IoT Tutorial: Chapter 6 – IoT at the Edge
by John Soldatos on 07-03-2016 at 4:00 pm

IoT and the Edge Computing Paradigm – Why Edge Computing? In previous chapters we illustrated how cloud computing enables nowadays IoT applications to benefit from its capacity, scalability, elasticity and pay-as-you-go nature. During recent years a number of IoT/cloud deployments have demonstrated the merits of integrating IoT and cloud. Nevertheless, the proliferation of IoT applications, including BigData applications that comprise IoT streams seems to drive conventional centralized cloud architectures to their limits.

For example, in large scale applications, the integration of millions IoT streams in the cloud leads to very high bandwidth consumption, significant network latency and the need to store a large amount of information with limited (or even zero) business value. This is typically the case when sensor data that does not frequently change (e.g., temperature information) is streamed in the cloud.

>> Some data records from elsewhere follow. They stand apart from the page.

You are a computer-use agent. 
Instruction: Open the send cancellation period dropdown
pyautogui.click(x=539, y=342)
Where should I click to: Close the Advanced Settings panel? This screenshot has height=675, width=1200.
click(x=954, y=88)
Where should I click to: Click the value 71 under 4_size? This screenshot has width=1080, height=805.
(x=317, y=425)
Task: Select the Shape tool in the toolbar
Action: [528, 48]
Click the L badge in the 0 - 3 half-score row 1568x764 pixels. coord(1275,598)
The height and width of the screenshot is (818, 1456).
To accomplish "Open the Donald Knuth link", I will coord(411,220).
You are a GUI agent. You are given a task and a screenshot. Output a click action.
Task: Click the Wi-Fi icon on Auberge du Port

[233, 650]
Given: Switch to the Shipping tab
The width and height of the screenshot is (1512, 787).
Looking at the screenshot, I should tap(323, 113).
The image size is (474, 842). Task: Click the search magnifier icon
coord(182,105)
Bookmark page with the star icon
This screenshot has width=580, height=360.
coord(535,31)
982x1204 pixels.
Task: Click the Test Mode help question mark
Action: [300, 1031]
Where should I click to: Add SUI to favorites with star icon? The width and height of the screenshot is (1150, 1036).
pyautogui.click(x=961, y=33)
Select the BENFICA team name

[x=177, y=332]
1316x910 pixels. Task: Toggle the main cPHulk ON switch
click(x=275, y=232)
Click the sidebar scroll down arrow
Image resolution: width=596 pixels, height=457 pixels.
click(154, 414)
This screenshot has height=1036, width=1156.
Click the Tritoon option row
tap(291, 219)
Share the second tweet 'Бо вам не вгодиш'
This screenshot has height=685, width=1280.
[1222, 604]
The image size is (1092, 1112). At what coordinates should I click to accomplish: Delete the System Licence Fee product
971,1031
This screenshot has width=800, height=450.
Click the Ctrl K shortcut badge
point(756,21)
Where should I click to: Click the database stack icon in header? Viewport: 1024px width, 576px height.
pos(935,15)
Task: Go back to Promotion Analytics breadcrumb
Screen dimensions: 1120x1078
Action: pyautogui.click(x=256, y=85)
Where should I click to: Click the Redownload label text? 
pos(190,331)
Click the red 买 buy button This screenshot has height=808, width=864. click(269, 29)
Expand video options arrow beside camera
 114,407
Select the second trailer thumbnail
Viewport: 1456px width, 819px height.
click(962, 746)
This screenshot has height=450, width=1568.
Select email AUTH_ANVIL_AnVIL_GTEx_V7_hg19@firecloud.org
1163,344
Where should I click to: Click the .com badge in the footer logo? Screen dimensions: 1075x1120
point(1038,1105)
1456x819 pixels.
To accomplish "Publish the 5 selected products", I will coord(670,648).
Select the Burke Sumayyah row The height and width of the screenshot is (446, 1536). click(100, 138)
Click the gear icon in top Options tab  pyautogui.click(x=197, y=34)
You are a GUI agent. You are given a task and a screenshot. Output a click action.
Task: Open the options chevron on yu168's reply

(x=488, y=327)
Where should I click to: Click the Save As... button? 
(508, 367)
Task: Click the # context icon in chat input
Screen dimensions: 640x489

Likewise, IoT applications are increasingly asking for higher flexibility in handling multiple distributed and heterogeneous devices, in a way that provides scalability and effective handling of data security and privacy, especially in cases where users need to limit access to their private data.

Also, data intensive IoT applications (including BigData applications) ask for a cost-effective and resource efficient handling of data streams, which might involve storage and processing of data closer to end-users and physical systems. Typical examples of such IoT and BigData applications are discussed in latter chapter and can be found in the areas of next generation manufacturing (Industrie 4.0), smart cities and media).

In order to cope with these requirements, the cloud industry has recently introduced the edge computing paradigm (also called “fog computing”), which extends conventional centralized cloud infrastructures with an additional storage and processing layer that enables execution of application logic close to end-users and/or devices. Edge computing foresees the deployment of edge/fog nodes, which may range from IoT embedded devices featuring limited storage, memory and processing capacity to whole data centers (i.e. “local clouds”) which are deployed close to end-users and physical infrastructures.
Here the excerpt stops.